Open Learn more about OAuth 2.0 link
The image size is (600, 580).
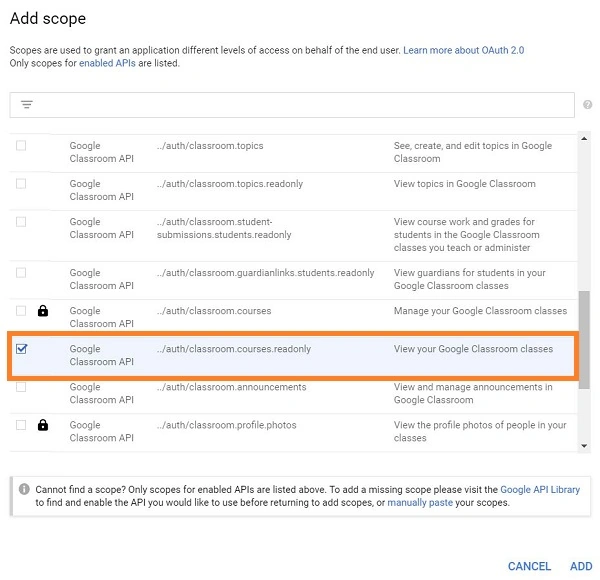coord(463,50)
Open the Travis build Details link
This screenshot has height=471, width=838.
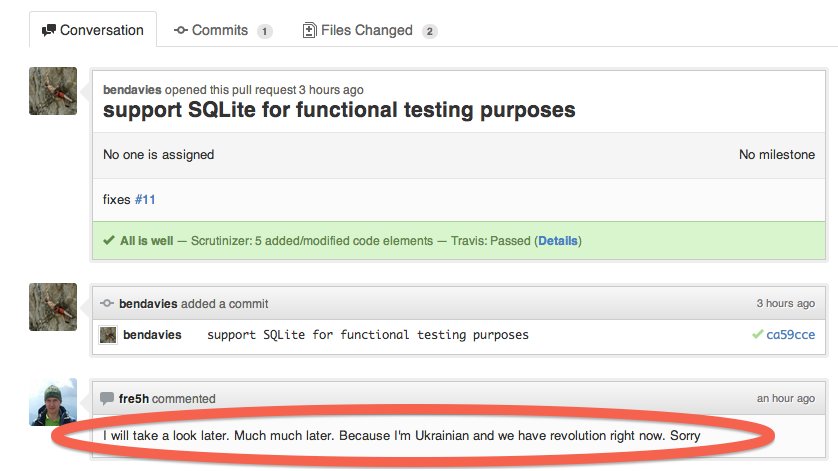pyautogui.click(x=558, y=241)
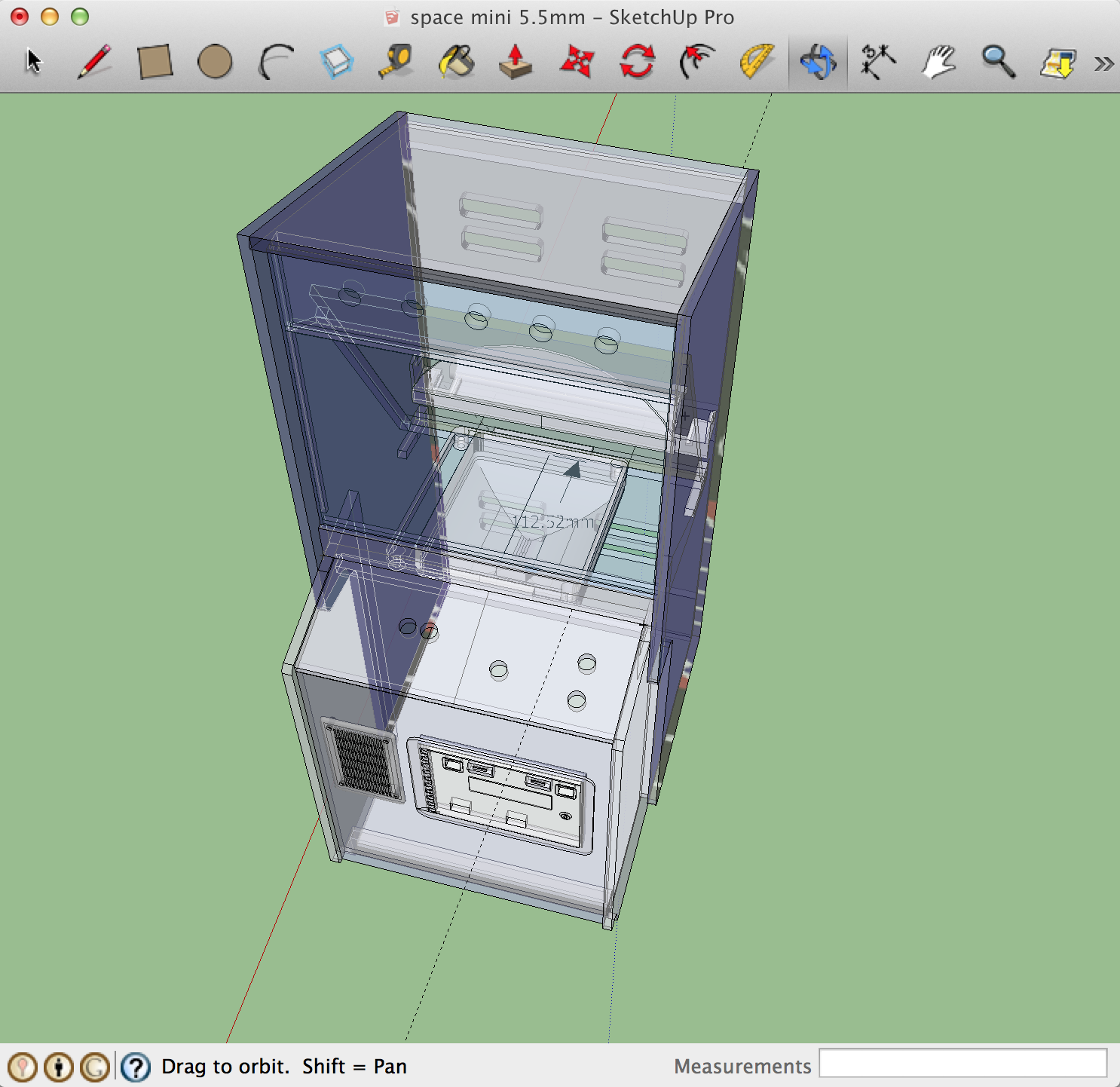Screen dimensions: 1120x1087
Task: Choose the Push/Pull tool
Action: [516, 62]
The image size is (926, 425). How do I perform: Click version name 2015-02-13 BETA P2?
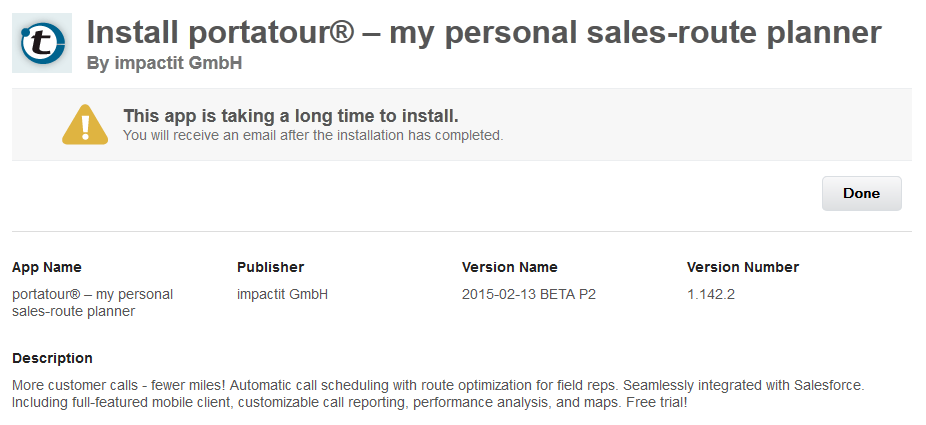click(x=529, y=294)
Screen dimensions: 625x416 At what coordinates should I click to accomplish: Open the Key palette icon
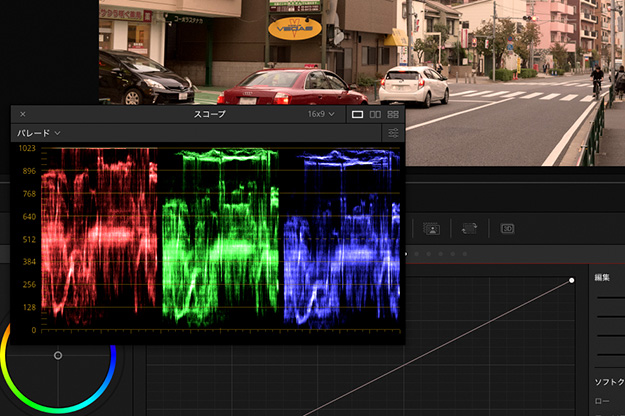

=======

Write out the listing above again with "Open" swapped for "Select" everywhere and all else unchanged. Leave out the pictures.

◆ WRITTEN RESPONSE:
Select Learn more about OAuth 2.0 link
The image size is (600, 580).
coord(463,50)
Select the Travis build Details link
This screenshot has height=471, width=838.
pyautogui.click(x=558, y=241)
Screen dimensions: 1120x1087
Task: Choose the Push/Pull tool
Action: [516, 62]
The image size is (926, 425). How do I perform: Click version name 2015-02-13 BETA P2?
click(x=529, y=294)
Screen dimensions: 625x416 At what coordinates should I click to accomplish: Select the Key palette icon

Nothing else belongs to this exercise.